La Vie Passera comme un rêve dá outros exemplos dessa possibilidade de a personalidade (e a liberdade) de um presidente entrar em conflito com o que o festival deseja para si - ou com o que o director ou o presidente desejam para si, como por exemplo o decote de Sophia Loren. Instalando mesmo um clima de golpe de estado.

1977, presidente do júri Roberto Rossellini. Rodearam-no de Marthe Keller, actriz, ou de Pauline Kael, crítica da New Yorker - tremenda mulher e tremenda crítica, foi decisiva e incisiva nos tempos da "nova Hollywood" dos 70. Em competição estava Una Giornata Particolare, de Ettore Scola, e estava Sophia Loren, muito apreciada pelo (então) director do festival, Favre Le Bret, já que desabrochara, superando a explosiva campónia que também era. Le Bret percebeu que não teria a seu favor as mulheres do júri, e começou a "industriar" os homens, chamando a atenção para a necessidade de "grandes equilíbrios" e de um prémio para a Loren. Mas quer o realizador Jacques Demy, quer o produtor Anatole Dauman ou o escritor Carlos Fuentes, membros do júri, mostraram hostilidade face a Scola e a Sophia. Havia, no horizonte, Padre Padrone, dos Taviani. Era necessário falar com Roberto, então, tentando chantagem emocional, forçando uma ligação entre Una Giornata Particolare e o seu Roma Cidade Aberta ("votre chef d"oeuvre, mon cher ami", atirou-lhe Le Bret a ver se pegava). Pois sim... Palma de Ouro para os Taviani, nada para Sophia nem para Scola.

E pela primeira vez o presidente do festival faltou à cerimónia dos prémios, declarando mais tarde em entrevistas que nunca mais escolheria para jurados "amadores esclarecidos??. (Moral da história, segundo Jacob: os júris são tão possessivos em relação às suas prerrogativas, que são capazes de prejudicar o filme X se sentirem, por exemplo, que a imprensa torce pelo filme X ou considera-o incontornável no Palmarés.) Foi na sequência deste "petit scandale" que Gilles Jacob foi nomeado delegado-geral do festival. Eis o que encontrou.

1979, a odisseia para convencer Coppola a apresentar Apocalypse Now em Cannes em versão work in progress. Francis desembarcou na Croisette com quatro filhos pelas mãos (Sofia Coppola com seis anos), maltratado pela imprensa americana, que criticava a sua arrogância e autocondescendência. Numa conferência de imprensa parecia expor-se ao sacrifício como numa ópera, mas reclamava o amor dos europeus como bálsamo. Os europeus adoraram. Menos a presidente Françoise Sagan, que defendia a tradição literária de O Tambor, de Volker Schlondorff.
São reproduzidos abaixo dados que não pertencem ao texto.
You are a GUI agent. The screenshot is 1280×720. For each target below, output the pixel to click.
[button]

De novo uma intromissão de Favre Le Bret, na véspera do palmarés, apelando aos interesses do festival, em favor de Coppola. Impôs-se o ex-aequo (Coppola: "Tive uma meia-Palma").
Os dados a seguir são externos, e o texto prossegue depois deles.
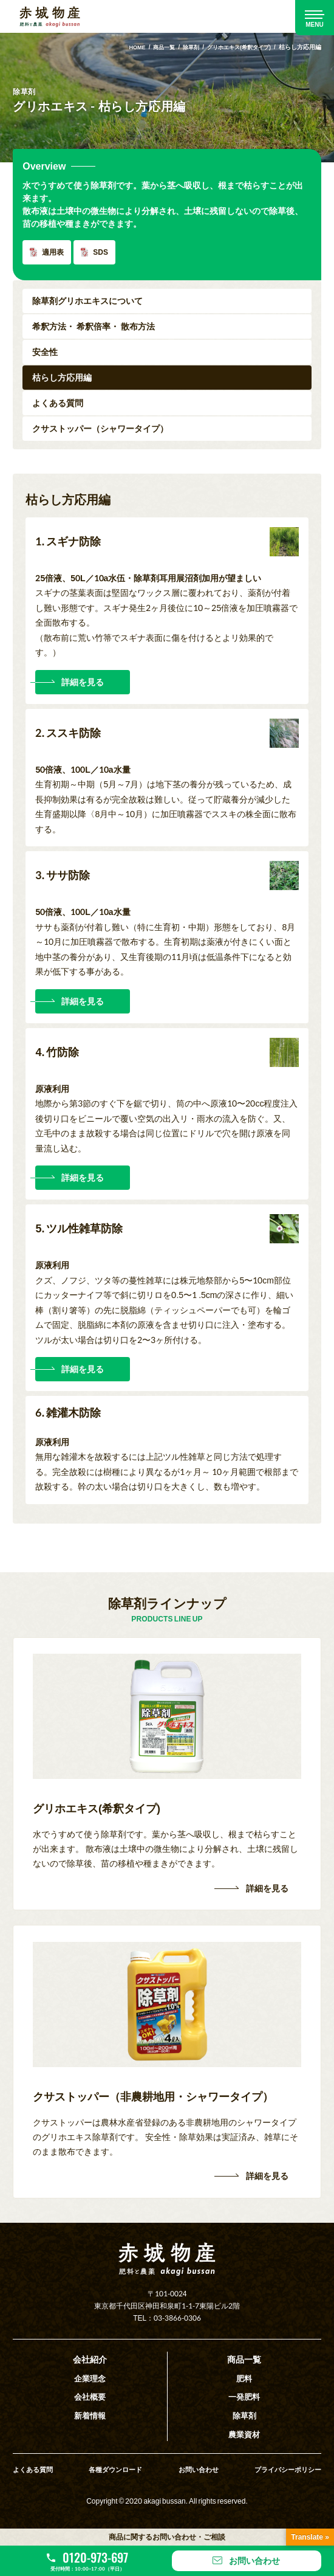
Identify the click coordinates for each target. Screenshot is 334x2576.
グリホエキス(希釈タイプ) (235, 46)
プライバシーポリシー (284, 2467)
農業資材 (244, 2432)
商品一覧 (154, 46)
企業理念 (90, 2377)
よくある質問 (34, 2467)
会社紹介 (89, 2358)
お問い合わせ (197, 2467)
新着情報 (90, 2414)
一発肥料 (244, 2396)
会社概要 (90, 2396)
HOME (125, 46)
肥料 (244, 2377)
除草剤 (183, 46)
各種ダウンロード (115, 2467)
"Vinte e cinco anos o julgamento da história concluiria com a distância que Apolcalypse now é uma obra magistral. Um marco. E que O Tambor, pelo contrário, mostra algumas rugas." Sagan nos anos seguintes amaldiçoaria a experiência e a intervenção do festival, o que Jacob retirou como lição. Vejam-se, então, os perigos da intervenção.
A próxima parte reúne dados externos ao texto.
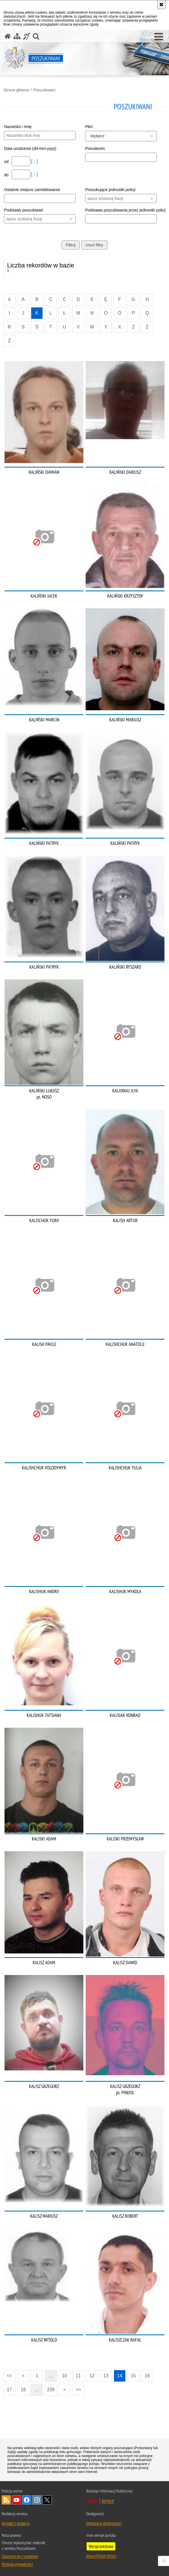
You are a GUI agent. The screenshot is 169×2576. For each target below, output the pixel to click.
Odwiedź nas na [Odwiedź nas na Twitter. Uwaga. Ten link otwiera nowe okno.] (47, 2499)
1991, ano de La Belle Noiseuse, de Rivette, de Van Gogh, de Pialat (proximidade que o segundo considerava um golpe baixo, porque um filme "sobre a criação artística" como o de Rivette era para ele uma afronta), de O Passo Suspenso da Cegonha, de Angelopoulos, de Jungle Fever, de Spike Lee... O presidente Roman Polanski, alguém que gosta de gestos bruscos e teatrais - deve ser por isso que teve uma punching ball na sala de estar -, não gostava de nenhum dos filmes. Jacob viu todos os sinais vermelhos acenderem-se numa conferência de imprensa quando Roman incitou os seus (Alan Parker, Vangelis, Vittorio Storaro ou Whoopi Goldberg) a não se deixarem levar por obras "pretensiosas, feitas para espantar os críticos e de um aborrecimento incomensurável".

"É tudo o que encontrou? Não havia mesmo melhor?", assim Polanski ia provocando Gilles Jacob ao longo do festival. Este ia tacteando a astúcia. "Reparou? É uma homenagem a Polanski" - falava-lhe de Barton Fink, dos Coen, que entretanto surgira. "Você acha?", iluminou-se Polanski.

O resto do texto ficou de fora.